The Gender Dysphoria Bible
I also love that transness and queerness is a bit reactionary. I think being nonbinary wouldn’t be so fun if our world wasn’t so obsessed with binaries. I know that isn’t what people expect to hear from me, and you might not even like it. But part of the fun is the unchartedness of it, the discovery of self and of life. How I understand myself and my transness has been inextricably shaped by the binary world I exist within. I’m not sure if I would have it differently, or if I can even imagine differently. What would it mean to be trans in a world where gender does not exist or means nothing? I suppose that is the fear that conservatives have, too. So much of my understanding of myself is rooted in refusal. I’m a little immature that way. But I’m not scared. Gender will always mean something. Transgender people love gender. Why would a trans woman be a woman if she didn’t love womanhood? Don’t trans men love manhood? I personally love gender. I love to subvert gender, toy with it, exist between binaries, jump back and forth, dissect it, and celebrate it. I turn and face every complex situation my gender has put me in with excitement and awe.
In any case, saying that I identify the way I do to avoid how women are poorly treated is a little dumb because, hello… I am still treated as a woman by society. I still walk around looking like a woman, shaped like a woman, and to anyone except those I’ve entrusted with my identity, I am a woman. Because of this, sometimes I wonder what difference me being nonbinary makes in my life and my search for freedom. But the answer comes to me as naturally and easily as being trans does. The difference my transness makes in my life is personal, it’s political, it’s everything. It shapes my relationship with myself, my body, my joy, my pleasure, my heartache. It shapes my relationships with my partner, my close friends, my family, my culture. It shapes my relationship with the world, how I perceive it and how it perceives me. It shapes my relationship with my community, how I empathize with others’ experiences with otherness, and how I find acceptance and love from others.
Consider That Transition Is Less About Discovering A Single Metaphysical Truth And More About Doing What Makes You Happy
… it’s worth keeping in mind that you are not a puzzle to be solved. You do not have to perform an exact taxonomic classification of your own gender. You’re just a human with your own complex set of needs, desires, dreams, goals, fears, triggers, and a whole mess of everything else. You are a contradictory, complex, illogical being who contains vast multitudes.
This is kind of scary, but hopefully it’s also somewhat freeing. There’s no “proper” timeline to your transition. No list of things that you absolutely have to do. You can keep your name, or change it. You can get gender confirmation surgery, or you can keep what you’ve got. You can wear dresses every day, or you can leave them all for me. Some trans ladies have been dressing like women since they were old enough to buy clothes, but I didn’t once wear a full femme outfit until I was already three months into HRT. There are no rules. They were all made up by people who have been dead for hundreds of years.
The Gender Dysphoria Bible
I’ve learned a lot about transness and feminism from trans women. The Gender Dysphoria Bible that was my guiding light when I first came out was written primarily by trans women and their combined experiences with dysphoria, discovery, and transmisogyny. As I went from dressing and looking more masculine to looking more feminine as a nonbinary person, I felt a lot of guilt, despite enjoying it. But when I look to transfeminine people, how they find and create joy and newness through feminine expression, I am reminded that choosing to look and be outwardly feminine is also a queer choice, and a brave one. For as long as I am happy looking like a girl outwardly, I will do so and feel trans as I do it. And I still have days where I prefer to bind, put on pants, and feel masculine.
I don’t feel like I’m not a girl. I’m just also not not a boy. Why should I have to choose between them when there is an infinite amount of experiences and wisdom to gain from both, between, and outside of them? Wisdom, freedom, and love, too.

COLLECTED DATA |
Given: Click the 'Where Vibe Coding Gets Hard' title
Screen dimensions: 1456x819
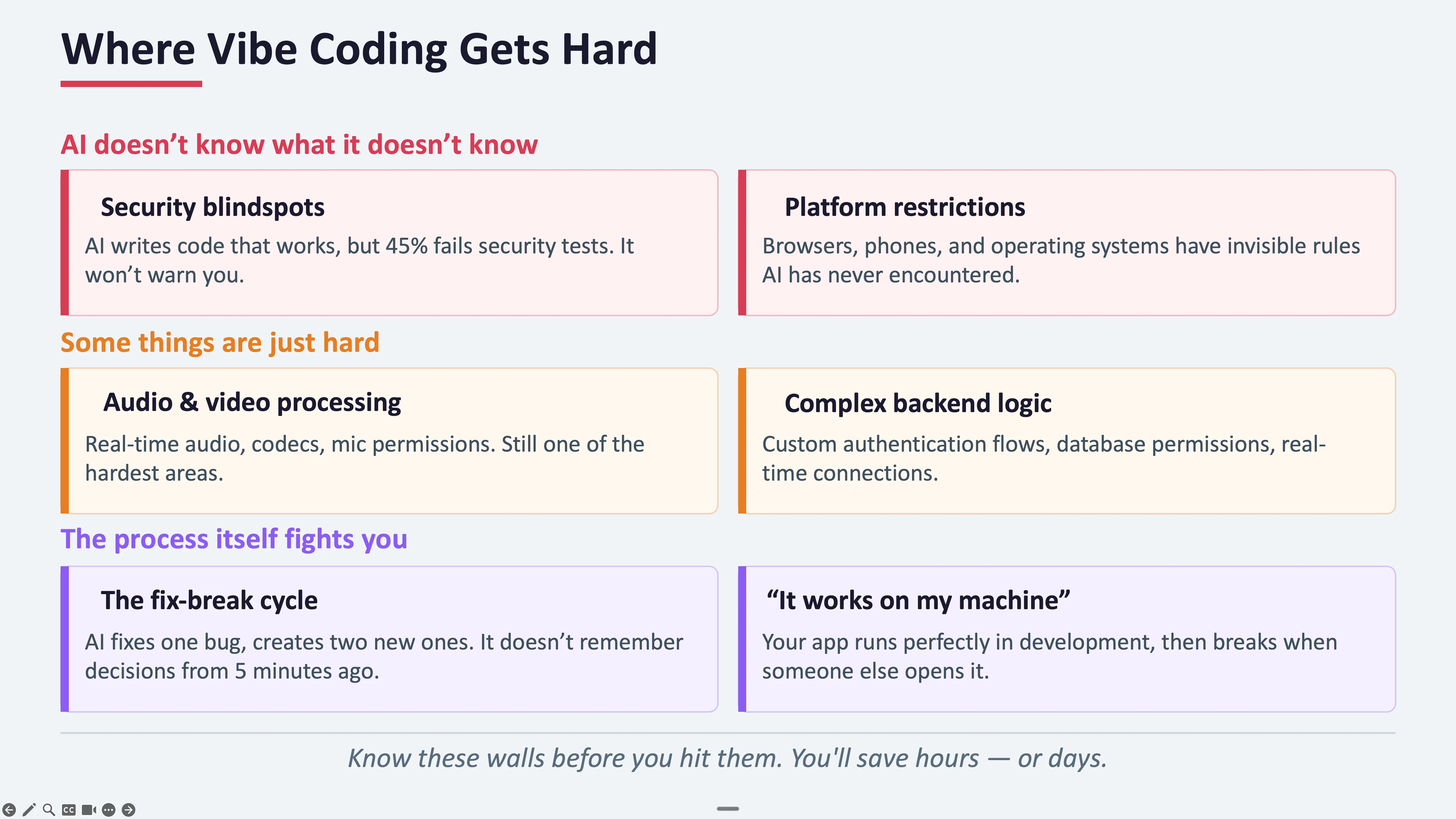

WORK INSTRUCTIONS |
1 – According to the essay on nonbinary identity, who primarily wrote The Gender Dysphoria Bible?
2 – Please transcribe the essay on nonbinary identity from "This is kind" up to and including "hundreds of years.".

TASK-BY-TASK OUTPUTS |
1 – Trans women

2 –
This is kind of scary, but hopefully it’s also somewhat freeing. There’s no “proper” timeline to your transition. No list of things that you absolutely have to do. You can keep your name, or change it. You can get gender confirmation surgery, or you can keep what you’ve got. You can wear dresses every day, or you can leave them all for me. Some trans ladies have been dressing like women since they were old enough to buy clothes, but I didn’t once wear a full femme outfit until I was already three months into HRT. There are no rules. They were all made up by people who have been dead for hundreds of years.